Internet Explorer 8, Enterprise and Intranets

A common question from Web developers is: “when in IE6 going to die?”

Yesterday, visiting the developers behind a large Australian web site, we had a squiz (translated: squiz is Australian for look) at browser use statistics. One highlight was during the week, a larger percentage of users were using Internet Explorer 6. On weekends, and during holidays, the percentage of Internet Explorer 7 users increased. That is, home users have upgraded their browsers to later versions that are standards complaint.

Our hypothesis was that Enterprise organisations have not upgraded their standard installed browser from IE6 to IE7.

If you think about it, when doing online banking from home: you want to ensure your transaction is as secure as possible. And bidding on eBay or updating your Facebook status should be as quick as possible. IE7, and other standards compliant browsers help.

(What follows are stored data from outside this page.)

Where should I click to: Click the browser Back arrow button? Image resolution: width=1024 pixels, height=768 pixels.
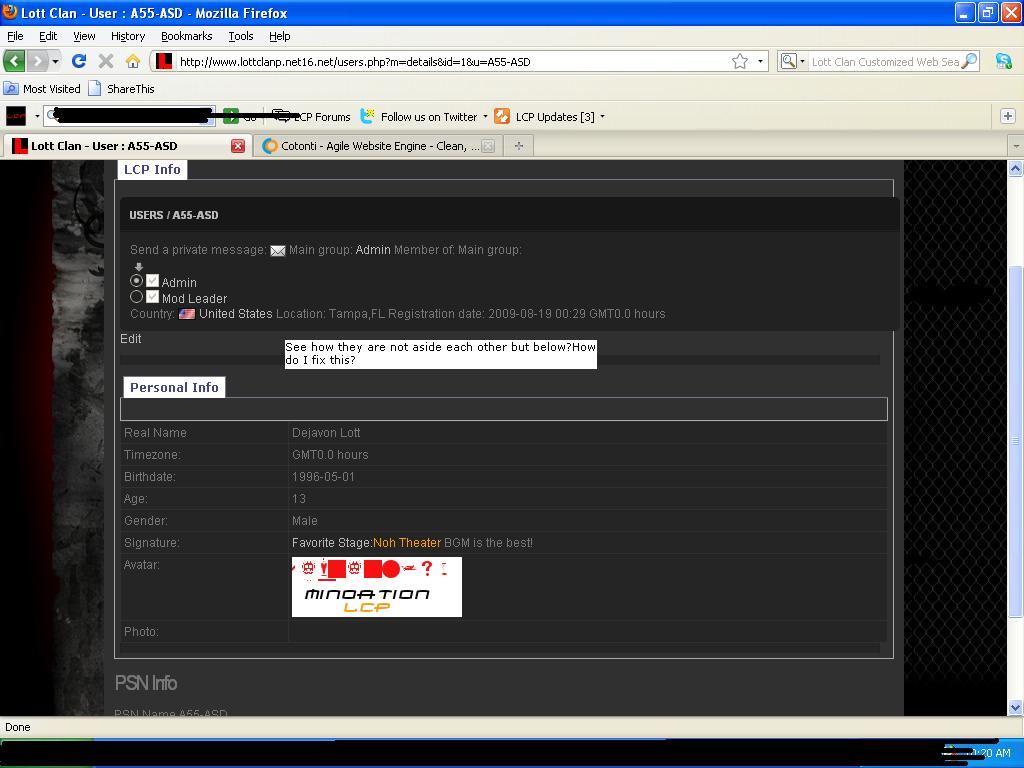click(15, 61)
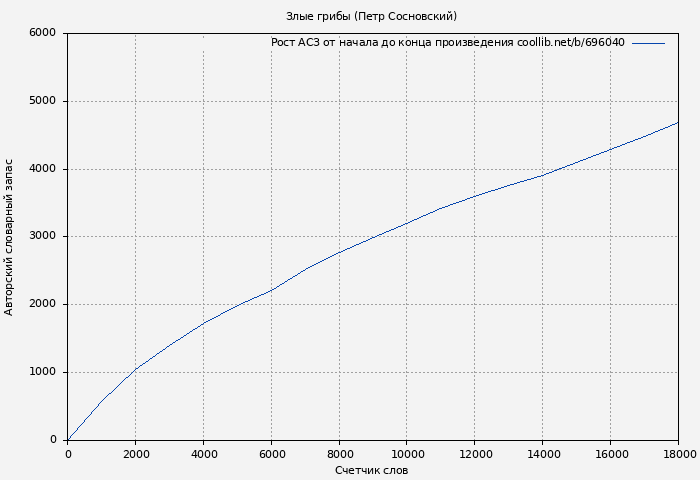Click the blue legend line sample
700x480 pixels.
(648, 43)
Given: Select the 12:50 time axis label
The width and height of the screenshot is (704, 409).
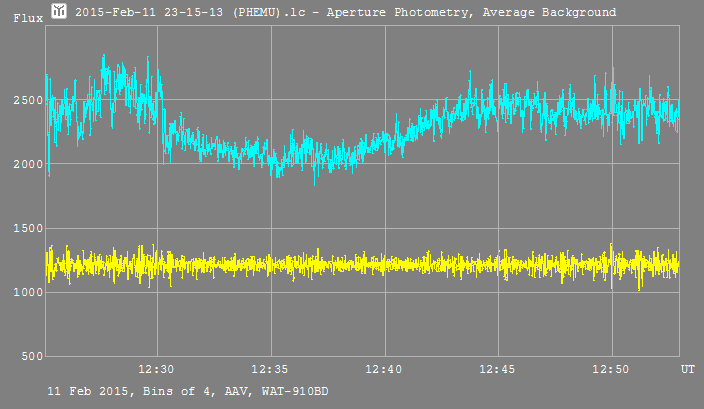Looking at the screenshot, I should (611, 370).
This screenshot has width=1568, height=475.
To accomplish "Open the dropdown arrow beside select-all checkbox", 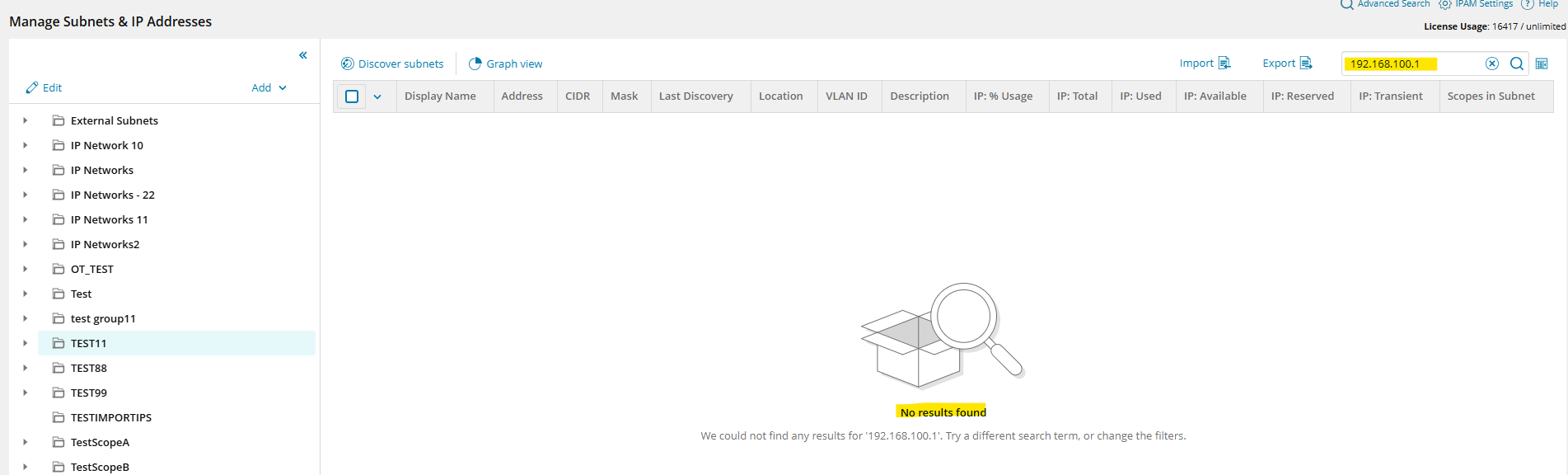I will pos(377,96).
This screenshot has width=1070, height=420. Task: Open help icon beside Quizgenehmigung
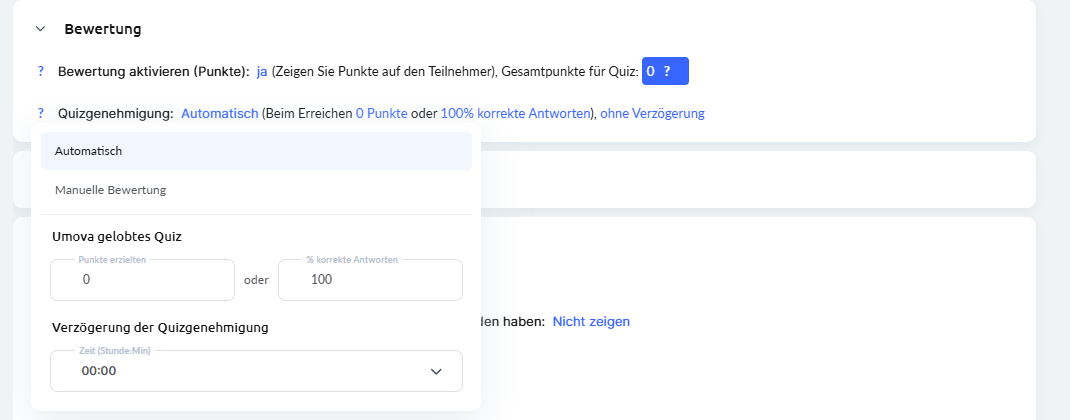pos(41,114)
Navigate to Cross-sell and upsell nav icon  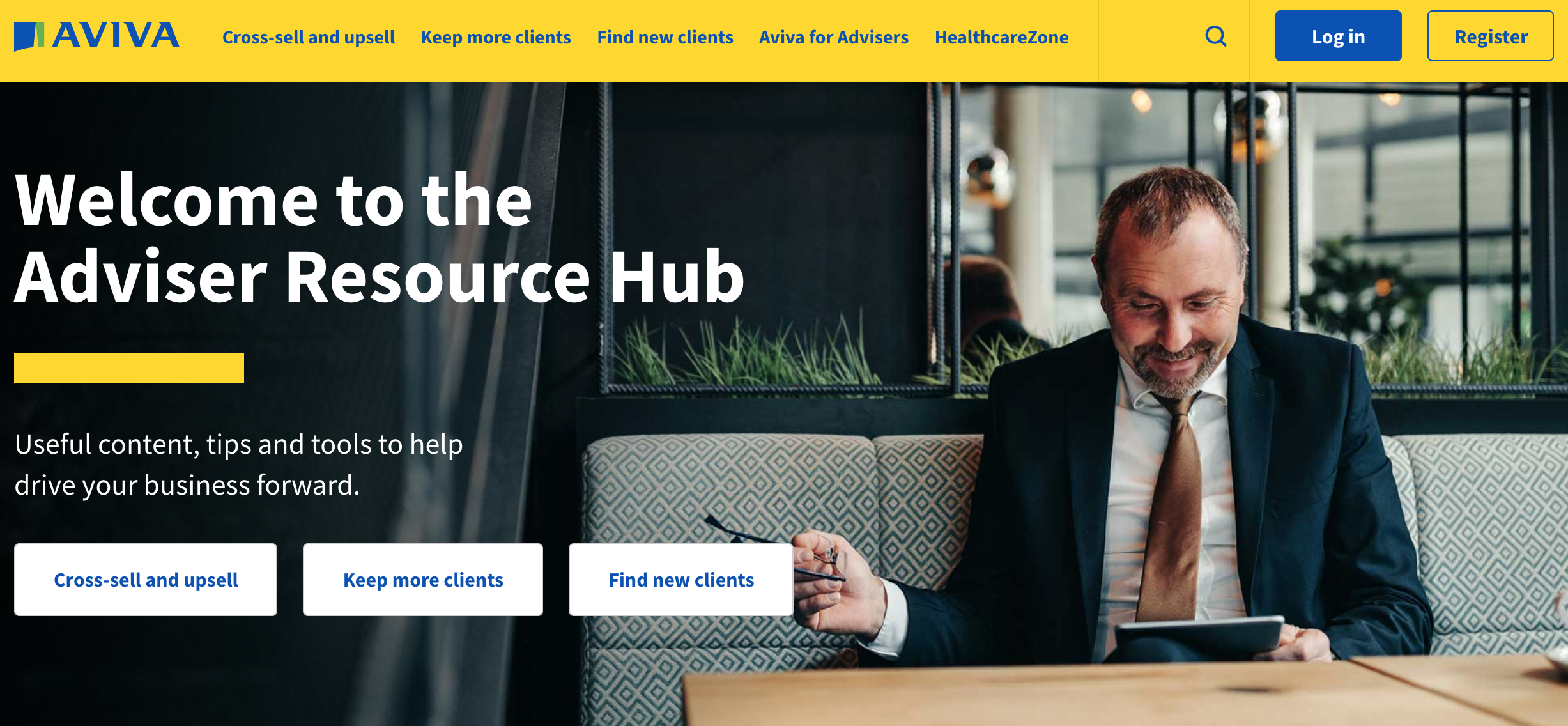pos(309,37)
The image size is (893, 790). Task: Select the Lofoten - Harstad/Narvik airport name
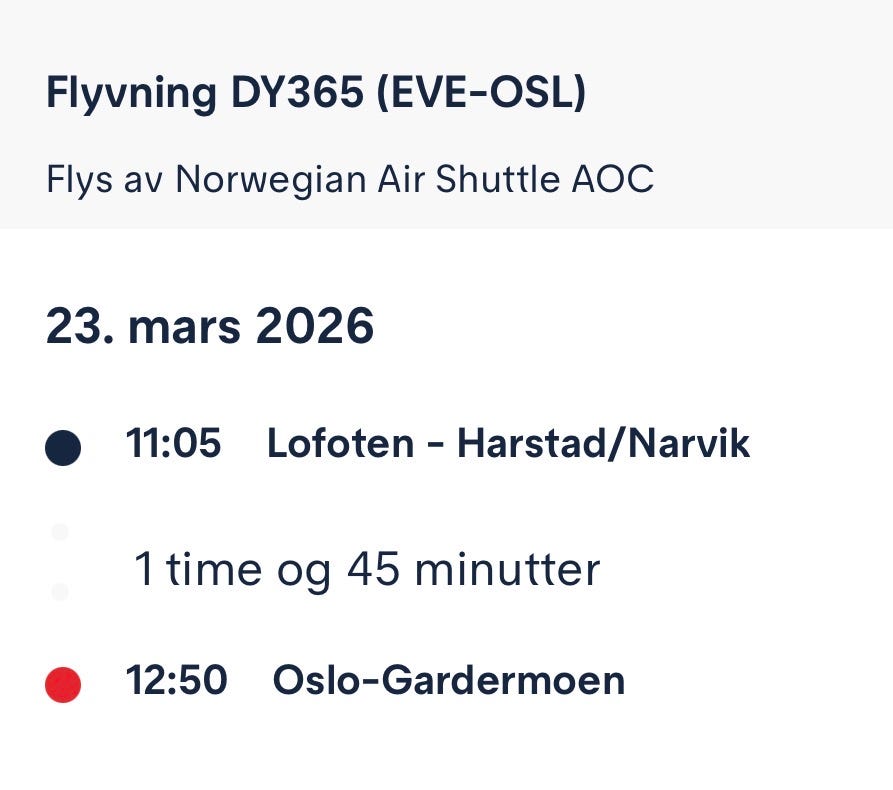coord(508,443)
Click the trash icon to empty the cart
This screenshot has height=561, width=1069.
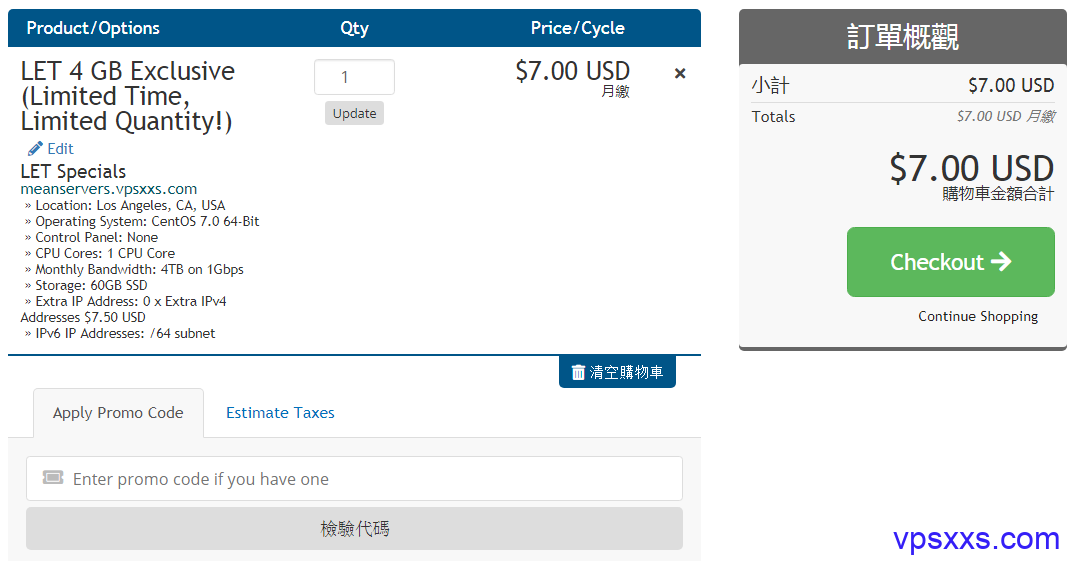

The cost of this reluctance to upgrade is that a browser released in late 2001, pre-XHTML and CSS2 W3C standards recommendations is still out there in the wild. That is, large organisations are using a non-standards compliant browser. One argument for remaining on IE6 is that intranet applications are written to support IE6. These legacy applications are throttling the use of later, more secure and faster web browsers.

Thankfully, in Microsoft Internet Explorer 8 has a change:

IE8 Compatibily View

The Tools>Compatibility View Settings displays the following dialog box:

intranet in compat

“Display intranet sites in Compatibility View.” Better yet, this is turned on by default.

For organisations that spend time working with the Internet Explorer Administration Kit (a prerelease is available for IE8) – this can be customised.

This will aid Enterprise organisations install the latest, fastest and most standards compliant web browser. If you are in charge of creating Standard Operating Environments or developing Intranet applications: please write them to be standards compliant. Your future users, and external web developers will be really, really happy.